5º - The Fosters (ABC Family)

The Fosters é o tipo de série que ganha o seu coração pelas altas doses de clichês que emite já no primeiro episódio. A história acompanha a vida de uma família composta por duas mães, Lena (Sherri Saum) e Stef (Teri Polo), e filhos biológicos e adotivos, Brandon (David Lambert), Mariana (Cierra Raminez) e Jesus (Jake T. Austin), e como as coisas mudam depois que conhecem Callie (Maia Mitchell), uma garota problemática e disposta a resgatar seu irmão mais novo que sofre maus-tratos do pai adotivo.

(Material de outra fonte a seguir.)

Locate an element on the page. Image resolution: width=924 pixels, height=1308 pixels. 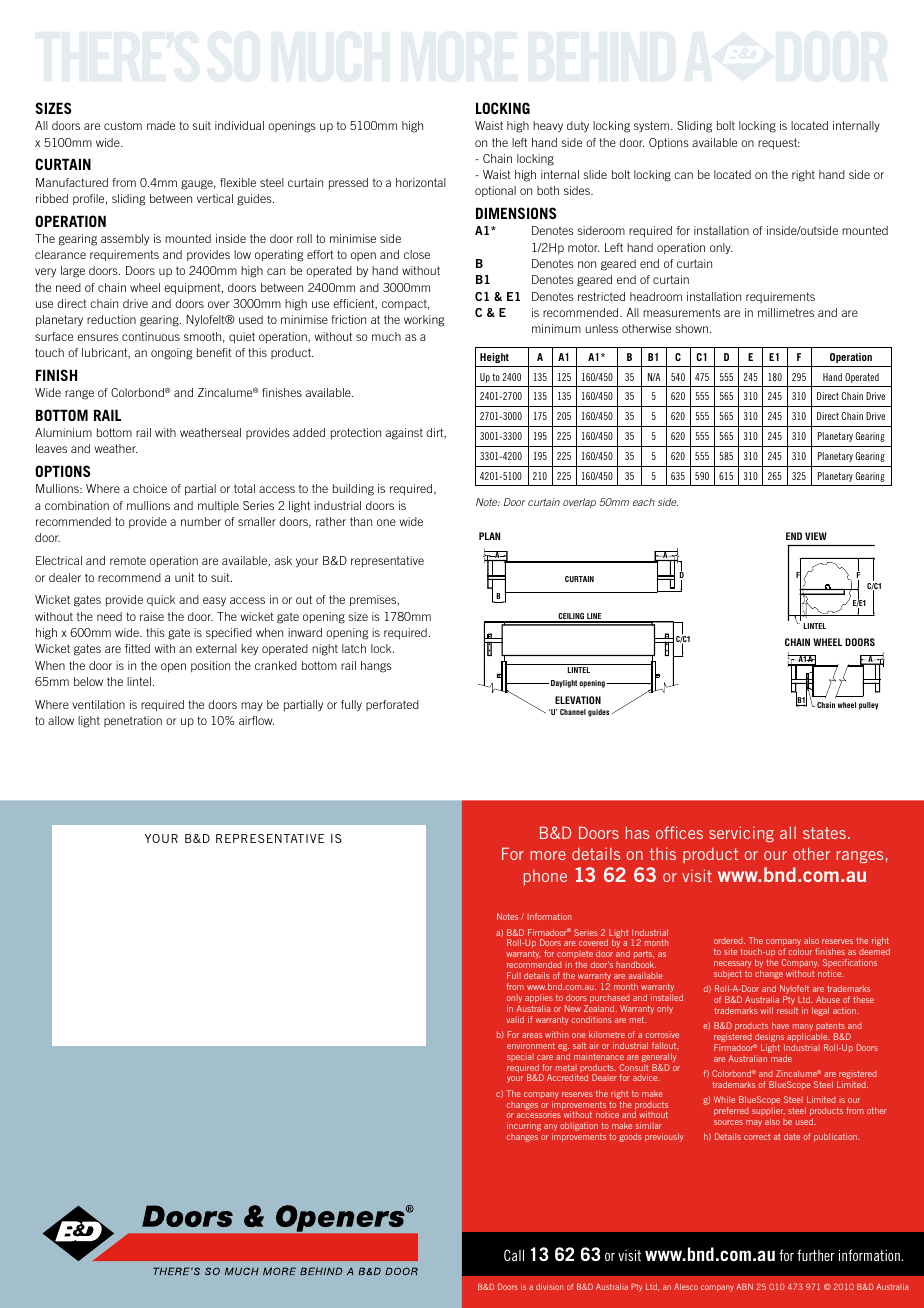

Sob a produção inusitadíssima de Jennifer Lopez, a série faz um retrato singelo do novo conceito de família, que infelizmente ainda não é muito comum. Ela tem suas falhas, claro – a relação entre Saum e Polo soa superficial em alguns momentos, por exemplo –, mas que jamais anulam os aspectos que creditam a qualidade, principalmente sua sensibilidade em narrar fatos simples da vida.

The Fosters é, sim, uma série para se assistir em família, num início de noite, desde que os membros se dispam de qualquer preconceito e a enxerguem como deve ser, caso contrário, não passará de mais uma banal atração televisiva.

Quando retorna? A série retorna para o seu 11º episódio, “The Honeymoon”, no próximo dia 13

4º - The Crazy Ones (CBS)

Desde 1978, Robin Williams tem se dedicado ao cinema, deixando de lado o meio que o consagrou como ator e comediante: a televisão. Mas 2013 foi o ano em que ele resolveu voltar em grande estilo, misturando tudo o que tem de incrível, principalmente como comediante, na recém-estreante The Crazy Ones.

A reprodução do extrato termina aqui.